В ответ Челия только рассмеялась.
– Терци абакасси, сенци гаттименси.
Трое счётов, но нет мозгов. Или, точнее, нет кошачьих разумов. Сенци гаттименси. История из нашего детства.
Мерио грозно посмотрел на нее, но она лишь подмигнула мне и вновь произнесла:
– Терци абакасси, сенци гаттименси.
– Я и в первый раз тебя услышал, – проворчал я.
Она начала мурлыкать мелодию, потом запела:
– Я не трое счётов и не три кошки, – перебил я. – Меня ждет серьезная работа.
– Ай, маэстро Не-Три-Кошки! Итак… – Она забрала у Туллио стул и подтащила его к моему столу. Уселась. Переплела пальцы и положила на них подбородок, изображая серьезность. – Какое еще дело заставляет нашего молодого Быка считать, что ему необходимо испортить этот весенний день?

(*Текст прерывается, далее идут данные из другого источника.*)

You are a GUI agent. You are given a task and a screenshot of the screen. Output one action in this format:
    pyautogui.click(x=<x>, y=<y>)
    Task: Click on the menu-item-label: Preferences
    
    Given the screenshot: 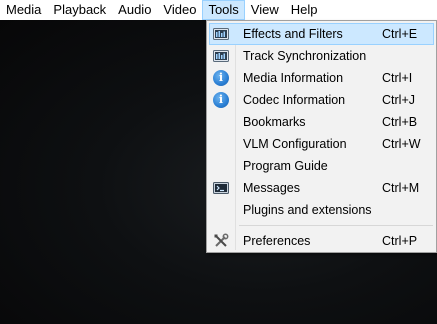 What is the action you would take?
    pyautogui.click(x=277, y=241)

– Ну, я должен написать письмо нашему капо ди банко[32] в Торре-Амо и пригласить его отправиться на север в честь моего дня имени. Я должен польстить ему и навести на мысль, будто я тот человек, которого он сможет уважать, когда мой отец отойдет от дел.
– Но его щека уже отмечена твоим отцом. К чему льстить?
– Мерио говорит…
– Дружба не менее могущественна, чем деньги и договоры. – Мерио наставительно поднял палец. – А иногда более могущественна, сиа. Слова, которые человек произносит, пачкая свою щеку, подобны сухим пустынным ветрам Зурома, если он не смочит их кровью своего сердца.
– Сиа Наветта говорит, что любое слово мужчины – лишь сухой ветер, – возразила Челия. – Это в лучшем случае, а скорее – ветры из задницы.
– Сфай, сиалина! Вы слишком молоды, чтобы видеть мир в столь мрачном цвете!
– Этот человек, Филиппо, – продолжил я, – судя по всему, любит шутки про шлюх и священников. Он их собирает и обменивает.
– И про козлов, – добавил Мерио. – Не забудьте, что особенно ему нравится про козлов.
– И про козлов.
– Какой очаровательный мужчина. – Челия задумалась. – Тогда расскажи ему историю про нашего каноника Гарагаццо. Что-нибудь про религиозного толстяка, который заставляет монашек вылизывать складки жира на его животе.
– Это богохульство.
– Вовсе нет. Все монашки об этом твердят. Говорят, что его складки воняют, как бани Скуро. Уверена, ты можешь добавить что-нибудь про козлов и не погрешить против истины. – Челия вновь занялась Ленивкой. – То, что Давико назвал тебя Ленивкой, – настоящее преступление, – заворковала она, энергично почесывая собаку. – Ужасная клевета про такую хорошую девочку. Хорошую девочку, которая только и хочет, что бегать на воле и играть, вместо того чтобы сидеть здесь, в темноте, среди гроссбухов и чернил.
Хвост Ленивки застучал сильнее. Она посмотрела на меня с отчаянием.
– Знаешь, она больше ни для кого так не делает. Даже хвостом не виляет.
– Если бы ты ее не пленил, она бы вмиг стала моей, – заявила Челия, продолжая чесать. – Она хорошая девочка и чует мое чистое сердце.
– Она чует, что ты скормила ей под столом мантольскую ветчину двенадцатимесячной выдержки.
– Снова клевета, – проворковала Челия, еще активней почесывая собаку. – Я встану на защиту твоей чести, о дражайшая Ленивка!
И с этими словами она вскочила и выхватила перо из моей руки, прежде чем я успел ее остановить. Потом отпрыгнула, стремительная и хохочущая. Я бросился за ней.
– Идем со мной, Давико! Идем вместе с госпожой Ленивкой! Золото обесценится! Города падут! Скипианцы ограбят тебя поутру! Мы все станем пылью на драконьем глазу твоего отца! А завтра Шеру отчеканит новую порцию своих проклятых монет, и тебе придется снова все пересчитывать, пока твой капо в Торре-Амо видит сладкие сны про козлов!
Ленивка, пыхтя, смотрела на меня жалостливыми, умоляющими глазами, виляя хвостом так сильно, что ее крестец дергался из стороны в сторону.
Я снова попробовал отнять перо, но Челия спрятала его за спиной. Я обернулся за помощью к Мерио, однако тот замахал руками, шутливо сдаваясь.
– Эта юная сиа мне не по зубам, Давико. Идите и наслаждайтесь жизнью. Скоро вы станете мужчиной, и ваши обязанности возрастут. Думаю, сегодня счёты могут подождать.
– Ты дерешься нечестно, – проворчал я.